● **TASK PROMPT**
Output the listing below, keeping each line exactly as it stands.

● **SUPPLIED INFORMATION**

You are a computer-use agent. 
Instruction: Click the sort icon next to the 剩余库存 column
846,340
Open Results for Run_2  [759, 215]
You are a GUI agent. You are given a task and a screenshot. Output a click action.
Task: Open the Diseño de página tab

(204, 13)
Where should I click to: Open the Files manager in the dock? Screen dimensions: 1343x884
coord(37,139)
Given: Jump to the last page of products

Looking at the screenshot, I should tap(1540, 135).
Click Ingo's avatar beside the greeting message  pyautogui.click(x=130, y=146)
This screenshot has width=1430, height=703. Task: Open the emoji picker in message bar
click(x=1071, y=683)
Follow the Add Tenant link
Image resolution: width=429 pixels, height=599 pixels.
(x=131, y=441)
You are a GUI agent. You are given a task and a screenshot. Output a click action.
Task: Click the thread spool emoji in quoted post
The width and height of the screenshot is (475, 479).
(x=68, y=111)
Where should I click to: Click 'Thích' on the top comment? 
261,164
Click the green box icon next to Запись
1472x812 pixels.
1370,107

● **REPLY TO THE TASK**
You are a computer-use agent. 
Instruction: Click the sort icon next to the 剩余库存 column
846,340
Open Results for Run_2  [759, 215]
You are a GUI agent. You are given a task and a screenshot. Output a click action.
Task: Open the Diseño de página tab

(204, 13)
Where should I click to: Open the Files manager in the dock? Screen dimensions: 1343x884
coord(37,139)
Given: Jump to the last page of products

Looking at the screenshot, I should tap(1540, 135).
Click Ingo's avatar beside the greeting message  pyautogui.click(x=130, y=146)
This screenshot has width=1430, height=703. Task: Open the emoji picker in message bar
click(x=1071, y=683)
Follow the Add Tenant link
Image resolution: width=429 pixels, height=599 pixels.
(x=131, y=441)
You are a GUI agent. You are given a task and a screenshot. Output a click action.
Task: Click the thread spool emoji in quoted post
The width and height of the screenshot is (475, 479).
(x=68, y=111)
Where should I click to: Click 'Thích' on the top comment? 
261,164
Click the green box icon next to Запись
1472x812 pixels.
1370,107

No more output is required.